Le indagini, mai fatte allora, vengono avviate a distanza di anni e una verifica al Pubblico registro automobilistico rivela che la targa PA 563091 esiste davvero ed è associata a una Renault 14 TS intestata a una donna, tale Rosalia Lombardo, nata a Palermo il 19 maggio 1938 e residente a Palermo in via Ruggero Marturano n. 22. La storia della targa è registrata nel fascicolo delle trascrizioni, dove si apprende che l’anno successivo alle perquisizioni in via Monte Asolone, il 17 giugno 1983, si procede a un rinnovo “per smarrimento”. In quella stessa data si registra una dichiarazione di vendita, rilasciata quattro giorni prima (il 13 giugno 1983), per procura, dall’intermediario Francesco Paolo Vinti a una certa Rosalia Rizzo, nata a Palermo il 20 marzo 1936, e residente in via Chiappara 107, che acquista la vettura per 2 milioni e 800 mila lire. La macchina, insomma, viene venduta il 13 giugno 1983.
Per una curiosa coincidenza, è lo stesso giorno in cui a Roma, l’ufficiale dei carabinieri Mario Mori, addetto all’epoca all’antiterrorismo, dopo aver ricevuto tutto il materiale sequestrato nel covo dei Nar, redige un terzo verbale che raccoglie solo alcuni reperti (dal n. 35 al n. 97, ma con una sequenza irregolare) annotati nel secondo verbale: tra questi, al n. 42, i due spezzoni di targa provenienti da Palermo (PA e PA563091), e al n. 81 la scatola di cartucce calibro .38 special, marca Geco. Gli oggetti elencati da Mori in questo terzo verbale, qualche anno dopo, nel 2004, andranno al macero. Gli altri oggetti (circa un centinaio) sequestrati in via Monte Asolone, invece, sono tuttora custoditi nell’Ufficio corpi di reato di Roma.
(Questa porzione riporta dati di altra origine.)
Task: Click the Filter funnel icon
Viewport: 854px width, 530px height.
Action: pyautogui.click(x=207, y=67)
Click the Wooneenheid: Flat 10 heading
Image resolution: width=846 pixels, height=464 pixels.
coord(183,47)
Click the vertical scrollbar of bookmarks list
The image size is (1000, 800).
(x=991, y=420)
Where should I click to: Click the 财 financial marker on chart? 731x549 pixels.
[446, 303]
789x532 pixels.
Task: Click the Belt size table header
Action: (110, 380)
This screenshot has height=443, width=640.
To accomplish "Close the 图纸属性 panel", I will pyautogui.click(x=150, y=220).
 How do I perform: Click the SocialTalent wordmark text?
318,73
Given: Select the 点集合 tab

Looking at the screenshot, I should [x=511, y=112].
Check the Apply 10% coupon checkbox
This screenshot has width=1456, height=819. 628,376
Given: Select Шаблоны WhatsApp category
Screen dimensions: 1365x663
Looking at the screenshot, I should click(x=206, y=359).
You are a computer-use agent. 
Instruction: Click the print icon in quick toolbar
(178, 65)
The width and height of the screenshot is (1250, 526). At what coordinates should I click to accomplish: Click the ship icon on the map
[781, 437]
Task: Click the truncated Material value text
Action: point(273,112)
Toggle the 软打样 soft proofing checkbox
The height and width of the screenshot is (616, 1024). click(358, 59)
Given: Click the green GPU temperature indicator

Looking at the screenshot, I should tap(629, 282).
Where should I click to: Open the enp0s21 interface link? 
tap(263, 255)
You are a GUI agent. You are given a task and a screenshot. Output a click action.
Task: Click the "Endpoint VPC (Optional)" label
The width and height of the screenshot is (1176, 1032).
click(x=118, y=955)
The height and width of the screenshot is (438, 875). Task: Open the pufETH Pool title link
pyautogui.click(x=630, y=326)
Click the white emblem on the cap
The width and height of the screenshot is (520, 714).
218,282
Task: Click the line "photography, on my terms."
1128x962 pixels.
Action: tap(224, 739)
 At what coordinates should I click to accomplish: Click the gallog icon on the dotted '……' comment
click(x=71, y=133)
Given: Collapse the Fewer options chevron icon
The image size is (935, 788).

Di quelle targhe non si occupa più nessuno fino all’8 settembre 1989, quando D’Ambrosio nella sua relazione, attribuisce alla coincidenza dei numeri, sia pure collocati in una sequenza diversa, una “stupefacente singolarità”. Il 2 novembre 1989 il presidente della terza sezione della Corte d’assise d’appello di Roma, dottor Giulio Franco, invia il reperto n. 42, ovvero le due targhe automobilistiche di Palermo, ai magistrati palermitani Gioacchino Natoli (all’epoca giudice istruttore) e Giusto Sciacchitano (all’epoca sostituto procuratore), titolari delle indagini sul delitto di via Libertà. “La targa PA 563091, lo ricordo perfettamente” dice Natoli, uno dei pochi che la ebbe materialmente a disposizione, “era integra e non ricomposta, e ricordo che ne diedi atto anche a verbale”. Da quel momento i due reperti vengono collocati nell’Ufficio corpi di reato di Palermo, da dove misteriosamente spariscono (…).
Si tratta di elementi che (…) verranno probabilmente approfonditi nel processo a Cavallini per la strage di Bologna (…).
Le domande, a questo punto, sono tante: perché queste anomalie? Chi ha fatto sparire le targhe, e per quale motivo? Salvate a Roma, perdute a Palermo, quelle targhe rappresentano ancora oggi un rompicapo per chi voglia rileggere il delitto Mattarella.